▶ [Try it] The answer is all of the entries below, repeated exactly and free of pictures.

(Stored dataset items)
____

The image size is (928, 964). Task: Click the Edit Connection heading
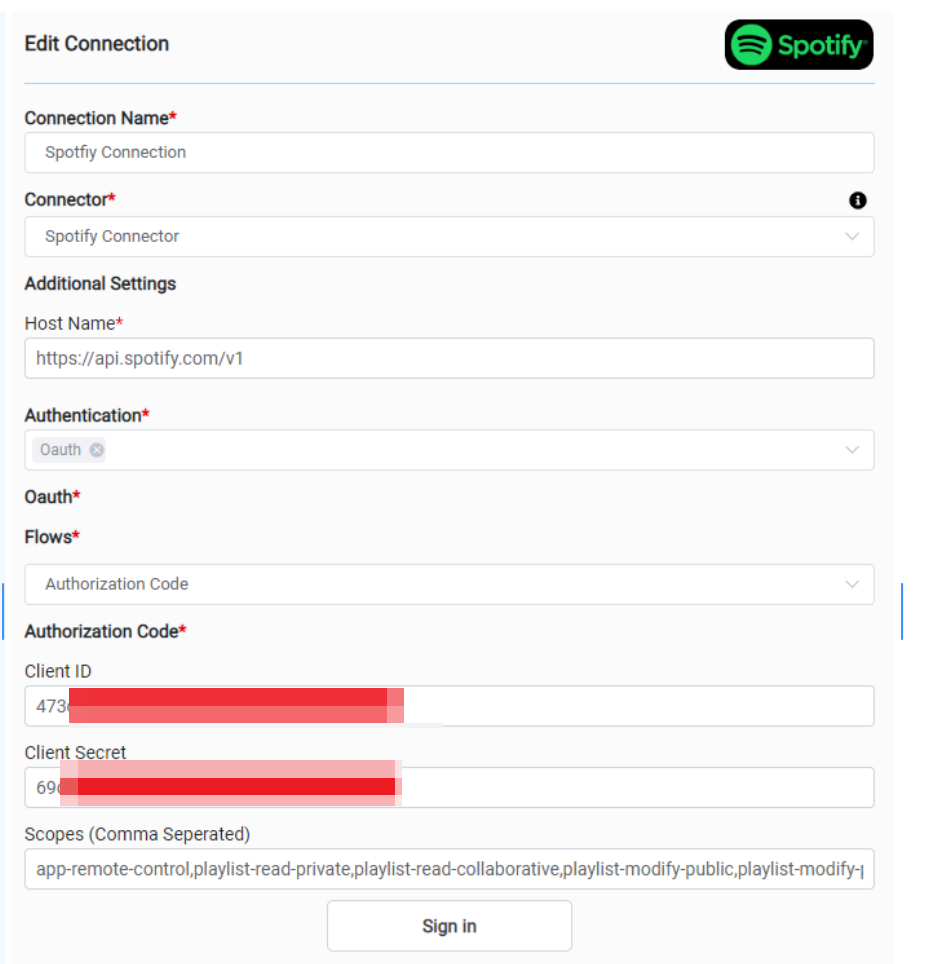pos(97,44)
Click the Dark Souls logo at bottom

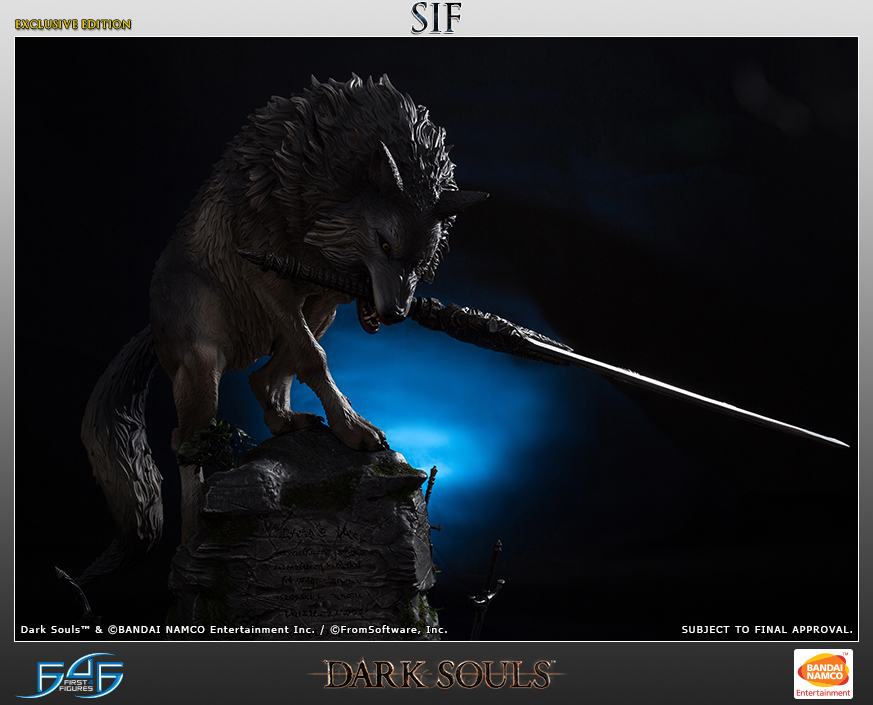[x=437, y=674]
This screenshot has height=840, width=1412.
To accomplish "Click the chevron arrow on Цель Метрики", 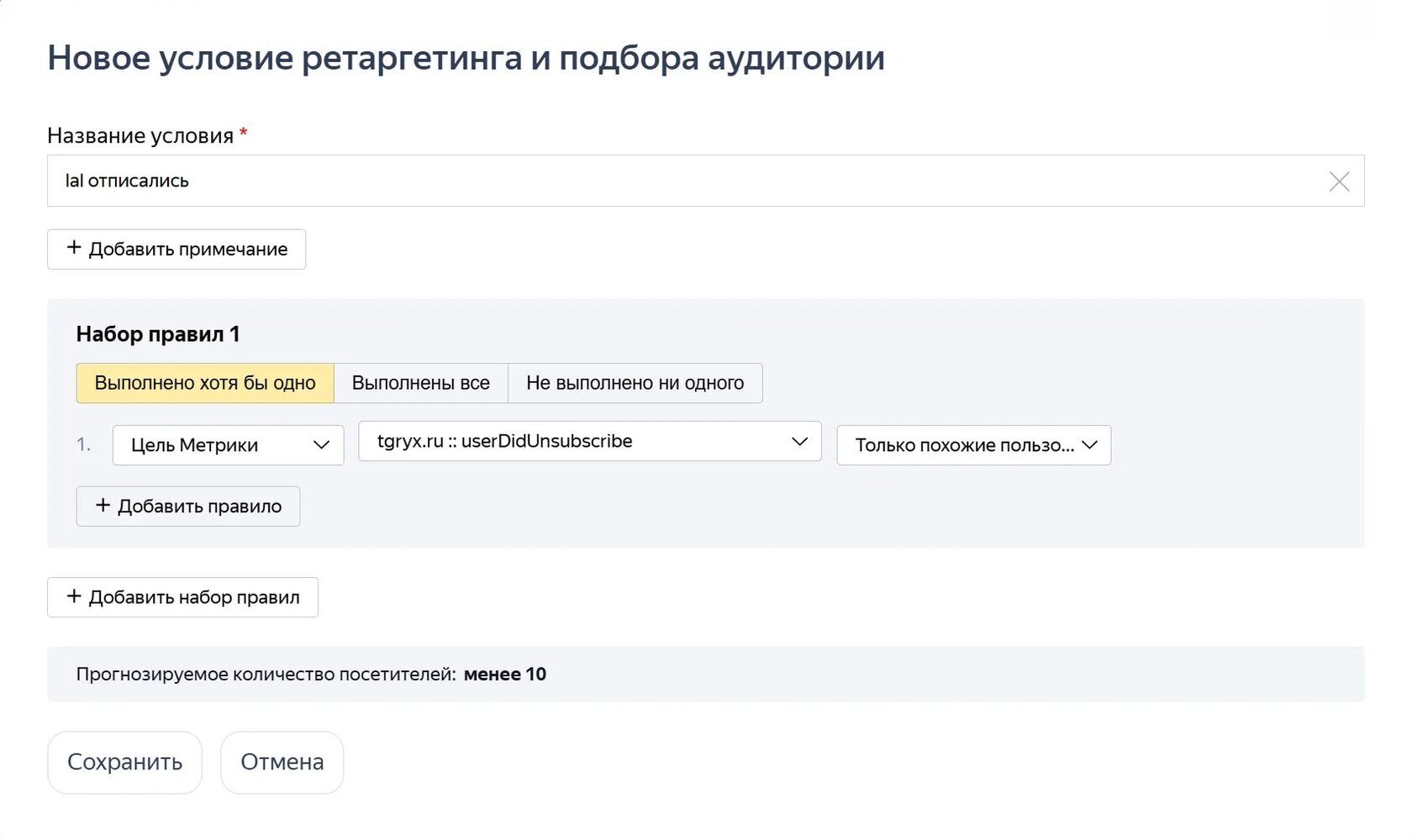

____

▶ [Task output]
The image size is (928, 964). Task: Click the Edit Connection heading
pos(97,44)
Click the Dark Souls logo at bottom

[x=437, y=674]
This screenshot has height=840, width=1412.
To accomplish "Click the chevron arrow on Цель Метрики", 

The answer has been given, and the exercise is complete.